> _TO DO_
Take the line containing "The width and" and every line after it to the end of the records, and copy them exactly, excluding pictures.

> _DATASET_
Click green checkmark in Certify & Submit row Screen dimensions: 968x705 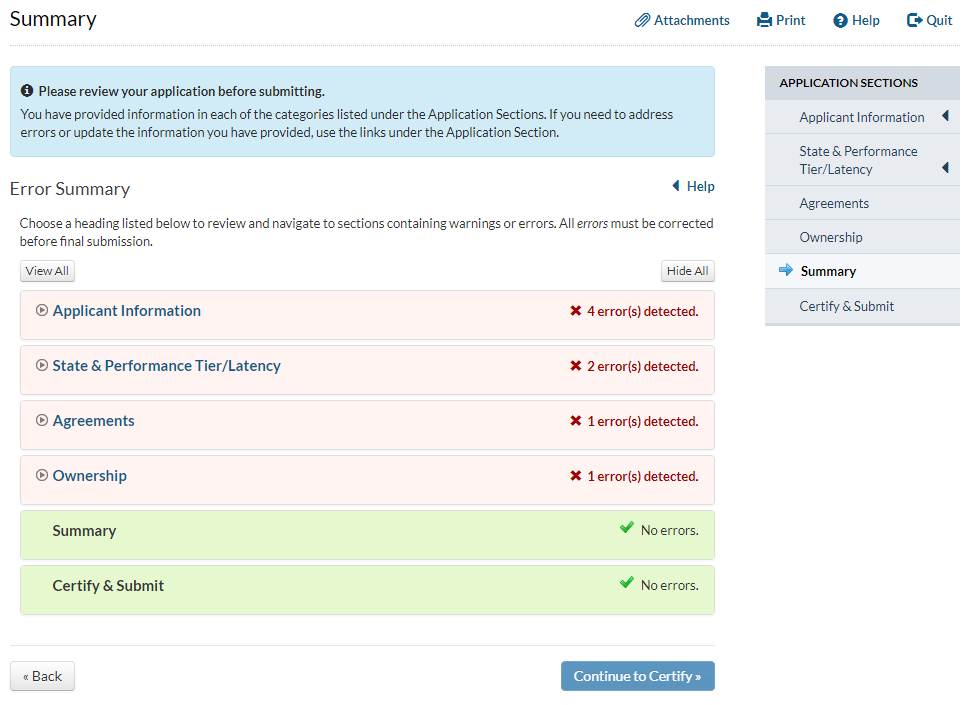[627, 583]
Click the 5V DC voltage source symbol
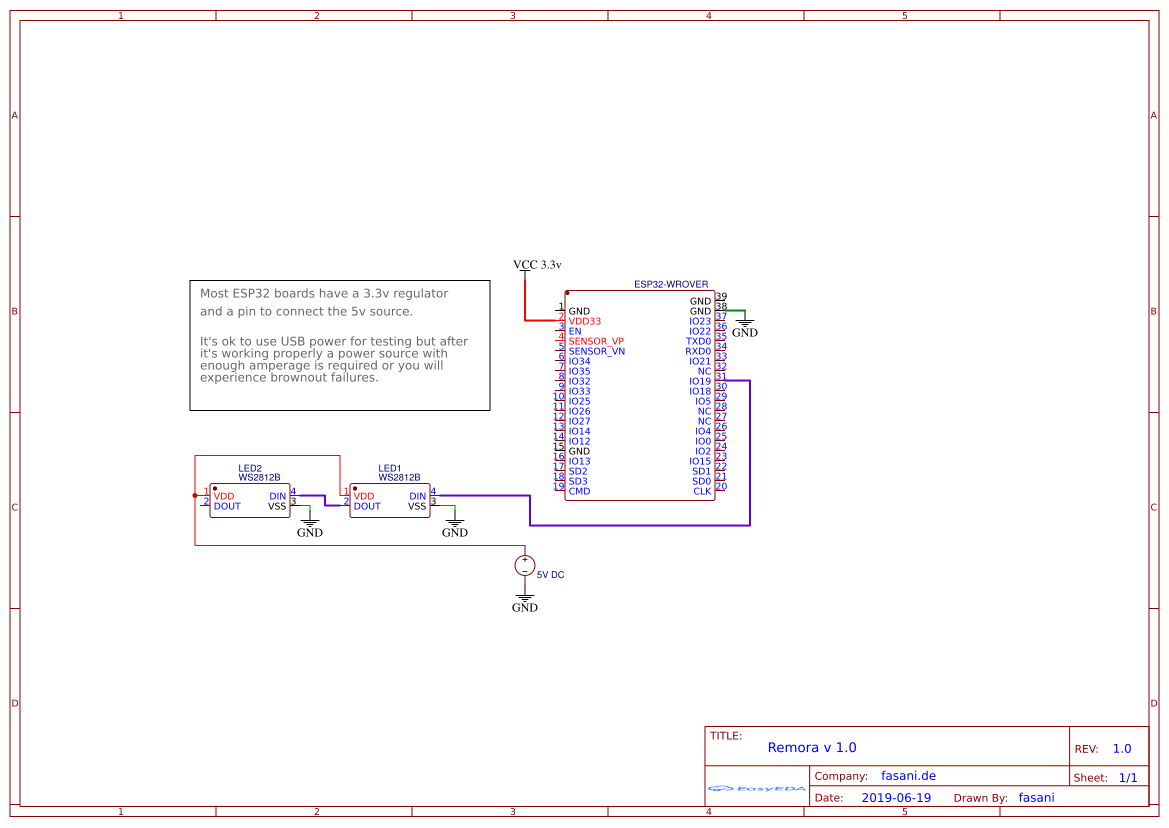 pos(525,566)
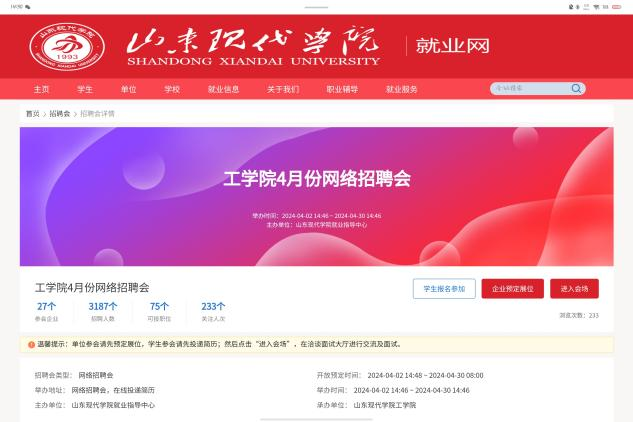Screen dimensions: 633x422
Task: Go to 首页 via breadcrumb link
Action: pyautogui.click(x=33, y=114)
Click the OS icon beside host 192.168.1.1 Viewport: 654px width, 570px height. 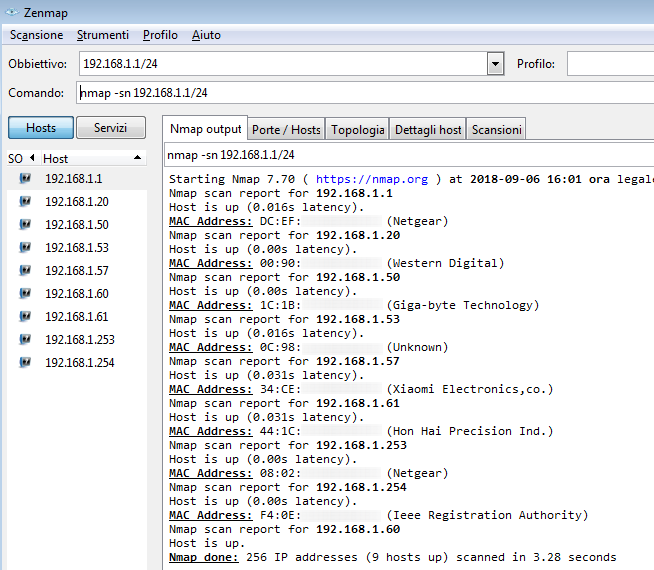pos(25,178)
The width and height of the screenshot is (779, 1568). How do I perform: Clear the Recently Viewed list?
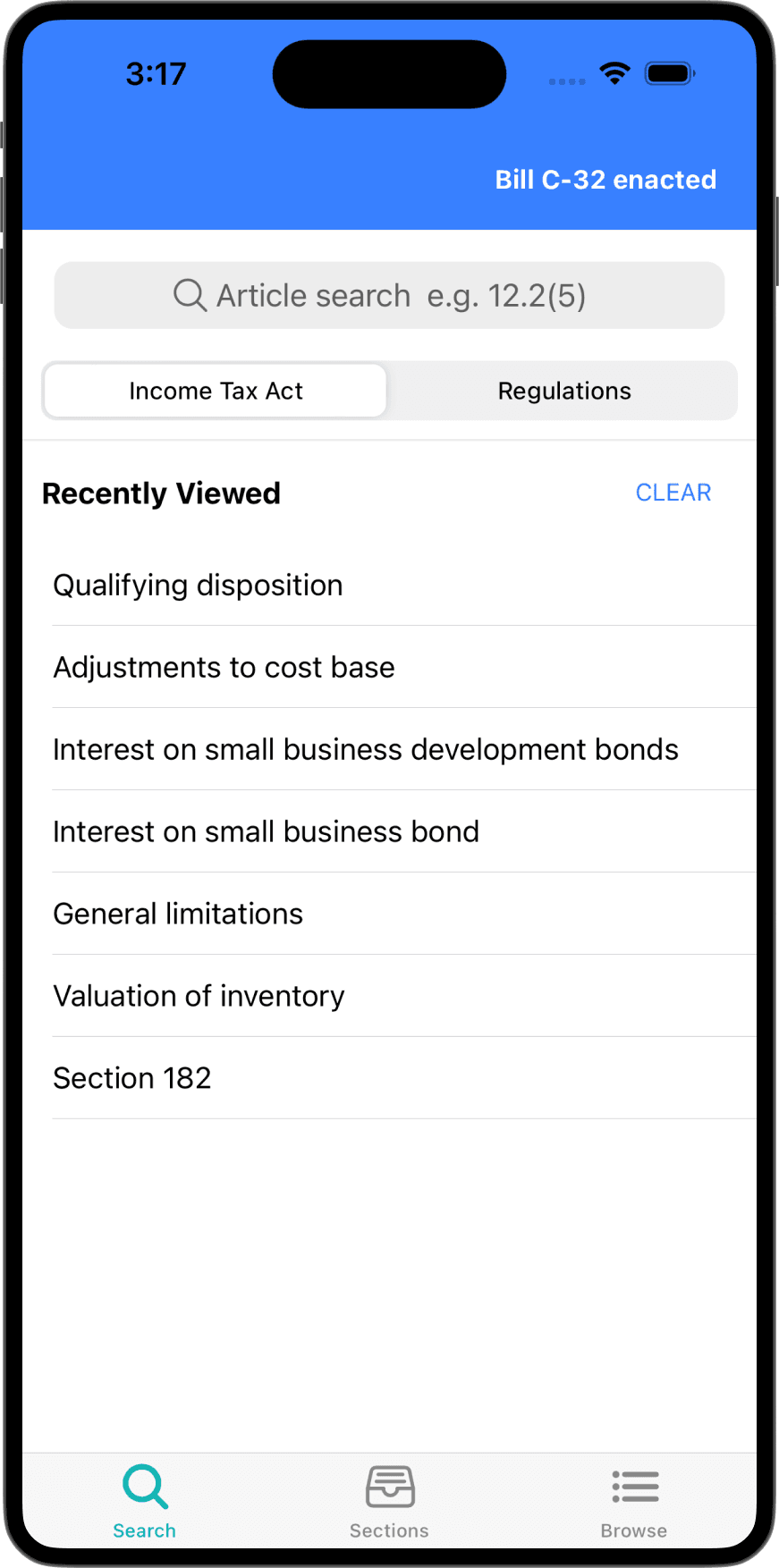(673, 493)
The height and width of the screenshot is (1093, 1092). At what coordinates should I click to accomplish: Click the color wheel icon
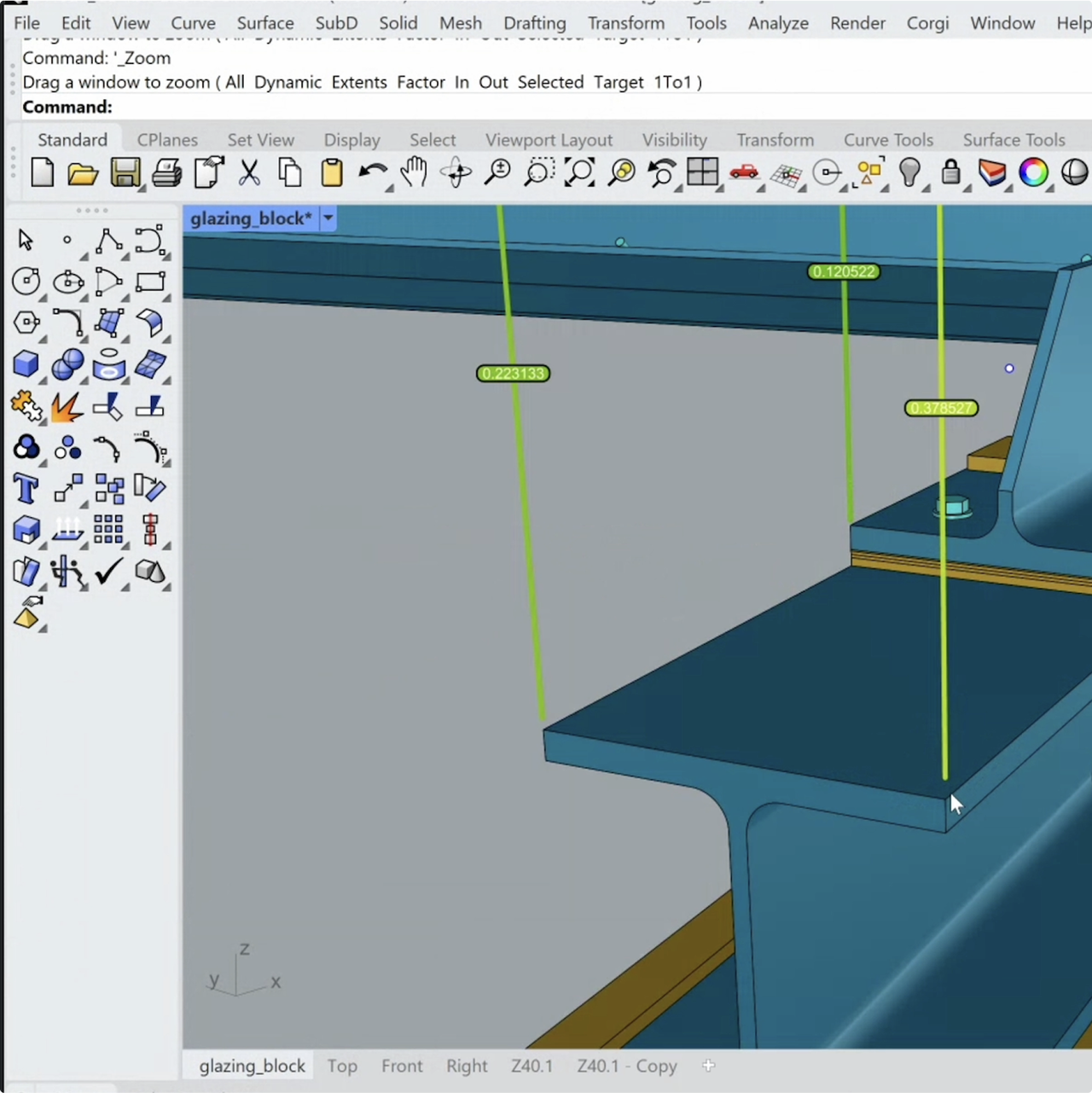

> _REPLY TO THE EXERCISE_
The width and height of the screenshot is (779, 1568). How do I perform: Clear the Recently Viewed list?
(673, 493)
The height and width of the screenshot is (1093, 1092). At what coordinates should I click to accomplish: Click the color wheel icon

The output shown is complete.